To answer that question we have to have an idea of what is the finance industry. How about a human scheme to store up treasure on earth. Thats the simplest outline I can offer that covers banking , trust companies, investment holdings and even inheritance tax. All of which are significant parts of the financial services set up in Jersey. While that definition does allow for physical assets like land and gold, in reality today we are talking money.
Money is strange stuff. It has no intrinsic value. Its an abstract construct albeit one sometimes represented by physical tokens, but more often these days by digital storage on a computer somewhere. It represents exchange or interchange. When you have a reasonable free supply of goods and services money is a useful mechanism of trust between the parties to expedite those exchanges over an extended time period. That is it gets over the immediate problem of barter - where we both have to have items to exchange today. I can exchange my good/services today and expect to be able to get goods/services back in the future using money. Some people like to have lots of potential for future goods/services (eg a pension or similar) so aim to acquire money to provide for this.
Money is useful, so useful in fact that it has become something of a swiss army knife for life. However it is just a tool. Like any tool there are some craftsmen who can do amazing work with it, that might not be possibile otherwise. Thats how we end up with bankers and fund managers etc. In fact the tool has become ubiquitous and so useful has led us to forget what it is for. More importantly we have forgotten what are its limitations. We have become so accostomed to it we don't really think about doing things with any other tool.
However there are limitations to money. Read the previous paragraph carefully and you will see the caveat is that you have reasonably free supply of goods and services. There are plenty of examples where this free flow has been absent, and it pretty much follows money is of little use in those cases for example Zimbabawe currently, communist states in previous times. This is very relevant to us now. We have world wheat reserves at an all time low, and food riots round the world. Oil production is barely able to meet demand, and we are only discovering 1/5th of the amount we are using at best. We are at a point where fundamental resources for industy and living are both about to become hard to source. Put another way goods and food are about to start not being in free supply. We may be looking at 5 to 10 years for things to get seriously bad, but bad to catastrophic they will get.

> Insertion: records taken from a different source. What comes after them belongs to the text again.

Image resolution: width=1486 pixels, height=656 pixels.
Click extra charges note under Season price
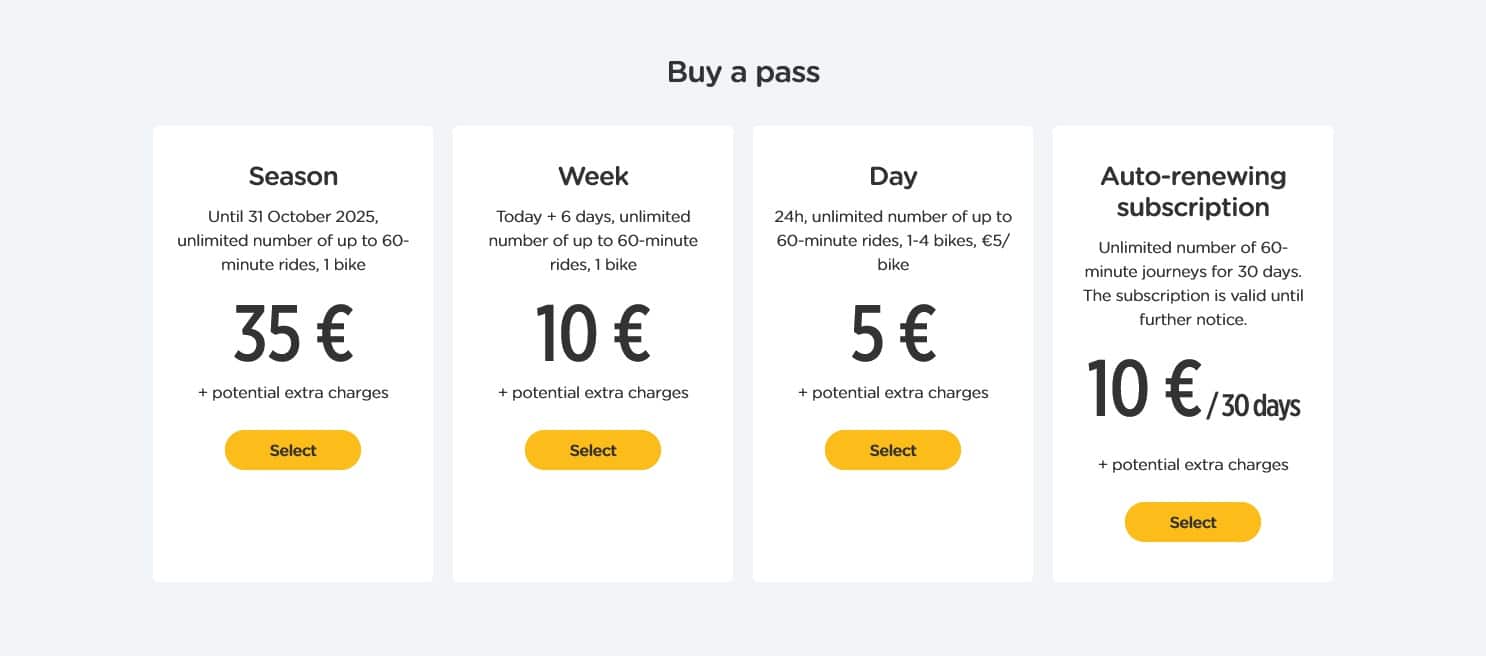click(x=293, y=392)
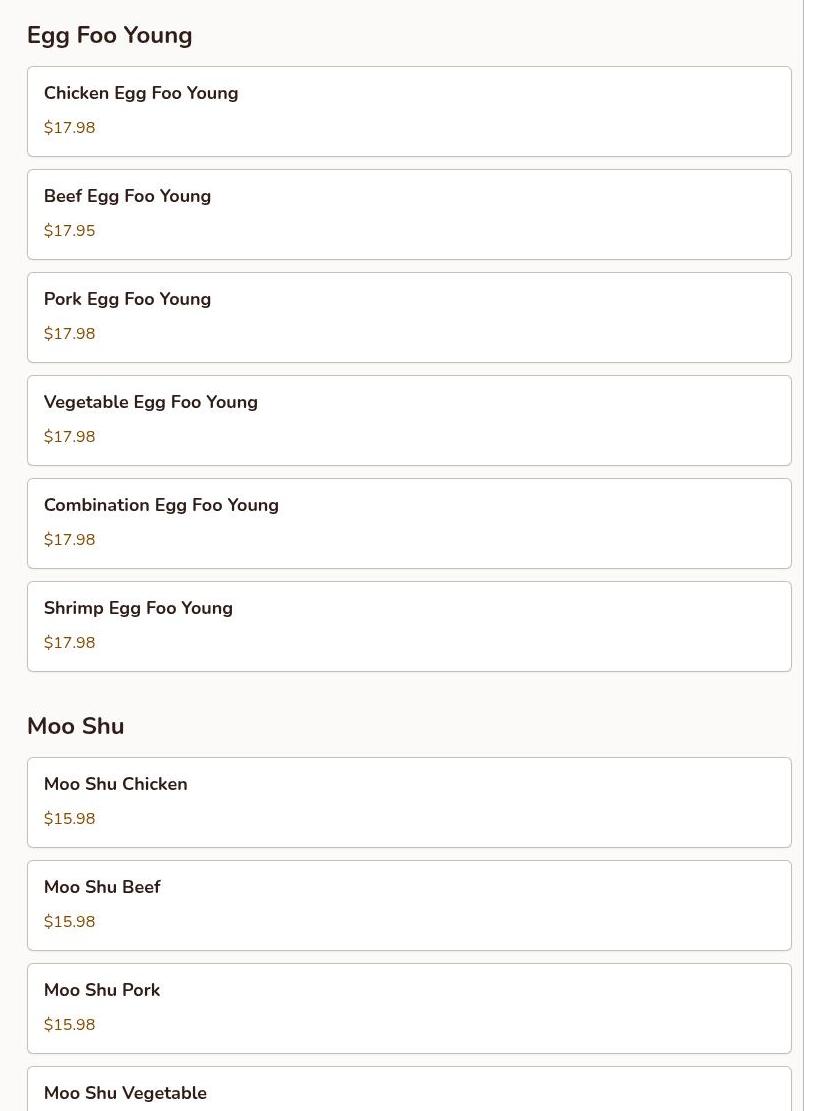Select Moo Shu Beef
Viewport: 824px width, 1111px height.
pyautogui.click(x=102, y=887)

In a theoretical economic world that would lead to an increase in production . Except here we are talking about primary resources they are physically limited by land, water supply, climate changes and the reserves of oil in the ground. These are hard constraints that no economics can bypass. Initially shortages like this will result in inflation -people want more money for the same goods and services. But with something as fundamental as drinking water or food or oil, once supplies get significantly short producers will use it to feed and support themselves and their family and countrymen before selling it on. Thats just human nature. Suddenly your money can't buy the stuff you really need. And Jersey wont be in a position to feed everyone here, at least not without massive upheaval. So how are we going to import essentials like food? If money is no longer a token of exchange, its value is minimal. Once you have devalued money you have undermined any need for a finance industry much beyond basic banking.
I am not saying the finance industry per se will necessarily destroy the island (though it could), but I am saying the finance industry will not be its saviour. Far from it the finance industry will struggle to exist. What will put a severe strain, perhaps even a breaking strain, on the island will be masses of unemployed ex-finance industry employees holding out their begging bowls offering useless money to those who do have something of real value. The greater we rely on the finance industry now the worse will be the problem when it is gone. I don't hold out much hope of all those non-finance people who have struggled to cope in these boom times rushing to set up soup kitchens for the impoverished bankers and fund managers of tomorrow.